Exercise requirements » Present an exact copy of each line below.

- - - - -

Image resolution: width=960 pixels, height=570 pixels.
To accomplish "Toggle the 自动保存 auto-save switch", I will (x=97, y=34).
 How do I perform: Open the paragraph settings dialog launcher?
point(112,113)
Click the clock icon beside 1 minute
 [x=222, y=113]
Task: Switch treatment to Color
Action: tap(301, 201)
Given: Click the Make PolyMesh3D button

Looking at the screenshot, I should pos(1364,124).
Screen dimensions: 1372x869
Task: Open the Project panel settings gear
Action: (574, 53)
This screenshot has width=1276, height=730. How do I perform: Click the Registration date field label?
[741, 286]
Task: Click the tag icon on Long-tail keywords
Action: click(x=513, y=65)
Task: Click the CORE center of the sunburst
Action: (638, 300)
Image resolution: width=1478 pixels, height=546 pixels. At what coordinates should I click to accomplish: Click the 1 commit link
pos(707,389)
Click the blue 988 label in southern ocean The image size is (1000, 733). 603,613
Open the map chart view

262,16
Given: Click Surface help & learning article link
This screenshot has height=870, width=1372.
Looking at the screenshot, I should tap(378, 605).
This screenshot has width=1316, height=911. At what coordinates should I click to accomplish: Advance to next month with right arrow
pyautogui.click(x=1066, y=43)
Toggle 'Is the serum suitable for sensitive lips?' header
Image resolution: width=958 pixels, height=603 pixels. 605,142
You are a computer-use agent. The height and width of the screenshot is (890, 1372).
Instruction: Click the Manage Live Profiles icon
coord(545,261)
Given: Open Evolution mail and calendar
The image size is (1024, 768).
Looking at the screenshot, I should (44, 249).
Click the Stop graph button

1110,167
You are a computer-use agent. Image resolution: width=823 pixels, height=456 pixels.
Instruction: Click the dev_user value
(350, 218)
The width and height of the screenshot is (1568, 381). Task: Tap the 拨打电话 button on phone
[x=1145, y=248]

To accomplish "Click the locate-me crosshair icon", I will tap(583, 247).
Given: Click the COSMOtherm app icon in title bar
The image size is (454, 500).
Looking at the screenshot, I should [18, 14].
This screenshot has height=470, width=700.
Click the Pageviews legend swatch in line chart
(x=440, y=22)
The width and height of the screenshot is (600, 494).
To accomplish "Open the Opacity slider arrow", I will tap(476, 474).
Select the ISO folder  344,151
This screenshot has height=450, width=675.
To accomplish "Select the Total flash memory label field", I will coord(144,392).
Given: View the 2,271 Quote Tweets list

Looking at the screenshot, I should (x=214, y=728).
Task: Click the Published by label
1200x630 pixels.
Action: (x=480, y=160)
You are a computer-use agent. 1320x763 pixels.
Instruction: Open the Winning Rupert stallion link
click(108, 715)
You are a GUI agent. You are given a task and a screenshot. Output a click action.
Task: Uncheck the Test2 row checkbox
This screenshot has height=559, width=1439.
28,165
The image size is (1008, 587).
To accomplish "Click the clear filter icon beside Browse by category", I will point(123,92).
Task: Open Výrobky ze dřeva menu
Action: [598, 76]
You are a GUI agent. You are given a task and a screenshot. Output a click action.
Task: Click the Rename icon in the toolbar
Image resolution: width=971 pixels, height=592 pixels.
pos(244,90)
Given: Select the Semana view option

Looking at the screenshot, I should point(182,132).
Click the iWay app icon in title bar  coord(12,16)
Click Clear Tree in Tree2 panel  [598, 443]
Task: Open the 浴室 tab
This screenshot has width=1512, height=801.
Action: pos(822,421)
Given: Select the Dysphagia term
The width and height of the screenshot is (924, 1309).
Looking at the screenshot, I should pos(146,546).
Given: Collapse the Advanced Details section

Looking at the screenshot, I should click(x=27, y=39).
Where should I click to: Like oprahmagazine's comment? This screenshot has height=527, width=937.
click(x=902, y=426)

- - - - -

Solution to this exercise »
Image resolution: width=960 pixels, height=570 pixels.
To accomplish "Toggle the 自动保存 auto-save switch", I will (x=97, y=34).
 How do I perform: Open the paragraph settings dialog launcher?
point(112,113)
Click the clock icon beside 1 minute
 [x=222, y=113]
Task: Switch treatment to Color
Action: tap(301, 201)
Given: Click the Make PolyMesh3D button

Looking at the screenshot, I should pos(1364,124).
Screen dimensions: 1372x869
Task: Open the Project panel settings gear
Action: (574, 53)
This screenshot has width=1276, height=730. How do I perform: Click the Registration date field label?
[741, 286]
Task: Click the tag icon on Long-tail keywords
Action: click(x=513, y=65)
Task: Click the CORE center of the sunburst
Action: (638, 300)
Image resolution: width=1478 pixels, height=546 pixels. At what coordinates should I click to accomplish: Click the 1 commit link
pos(707,389)
Click the blue 988 label in southern ocean The image size is (1000, 733). 603,613
Open the map chart view

262,16
Given: Click Surface help & learning article link
This screenshot has height=870, width=1372.
Looking at the screenshot, I should tap(378, 605).
This screenshot has width=1316, height=911. At what coordinates should I click to accomplish: Advance to next month with right arrow
pyautogui.click(x=1066, y=43)
Toggle 'Is the serum suitable for sensitive lips?' header
Image resolution: width=958 pixels, height=603 pixels. 605,142
You are a computer-use agent. The height and width of the screenshot is (890, 1372).
Instruction: Click the Manage Live Profiles icon
coord(545,261)
Given: Open Evolution mail and calendar
The image size is (1024, 768).
Looking at the screenshot, I should (44, 249).
Click the Stop graph button

1110,167
You are a computer-use agent. Image resolution: width=823 pixels, height=456 pixels.
Instruction: Click the dev_user value
(350, 218)
The width and height of the screenshot is (1568, 381). Task: Tap the 拨打电话 button on phone
[x=1145, y=248]

To accomplish "Click the locate-me crosshair icon", I will tap(583, 247).
Given: Click the COSMOtherm app icon in title bar
The image size is (454, 500).
Looking at the screenshot, I should [18, 14].
This screenshot has height=470, width=700.
Click the Pageviews legend swatch in line chart
(x=440, y=22)
The width and height of the screenshot is (600, 494).
To accomplish "Open the Opacity slider arrow", I will tap(476, 474).
Select the ISO folder  344,151
This screenshot has height=450, width=675.
To accomplish "Select the Total flash memory label field", I will coord(144,392).
Given: View the 2,271 Quote Tweets list

Looking at the screenshot, I should (x=214, y=728).
Task: Click the Published by label
1200x630 pixels.
Action: (x=480, y=160)
You are a computer-use agent. 1320x763 pixels.
Instruction: Open the Winning Rupert stallion link
click(108, 715)
You are a GUI agent. You are given a task and a screenshot. Output a click action.
Task: Uncheck the Test2 row checkbox
This screenshot has height=559, width=1439.
28,165
The image size is (1008, 587).
To accomplish "Click the clear filter icon beside Browse by category", I will point(123,92).
Task: Open Výrobky ze dřeva menu
Action: [598, 76]
You are a GUI agent. You are given a task and a screenshot. Output a click action.
Task: Click the Rename icon in the toolbar
Image resolution: width=971 pixels, height=592 pixels.
pos(244,90)
Given: Select the Semana view option

Looking at the screenshot, I should point(182,132).
Click the iWay app icon in title bar  coord(12,16)
Click Clear Tree in Tree2 panel  [598, 443]
Task: Open the 浴室 tab
This screenshot has width=1512, height=801.
Action: pos(822,421)
Given: Select the Dysphagia term
The width and height of the screenshot is (924, 1309).
Looking at the screenshot, I should pos(146,546).
Given: Collapse the Advanced Details section

Looking at the screenshot, I should click(x=27, y=39).
Where should I click to: Like oprahmagazine's comment? This screenshot has height=527, width=937.
click(x=902, y=426)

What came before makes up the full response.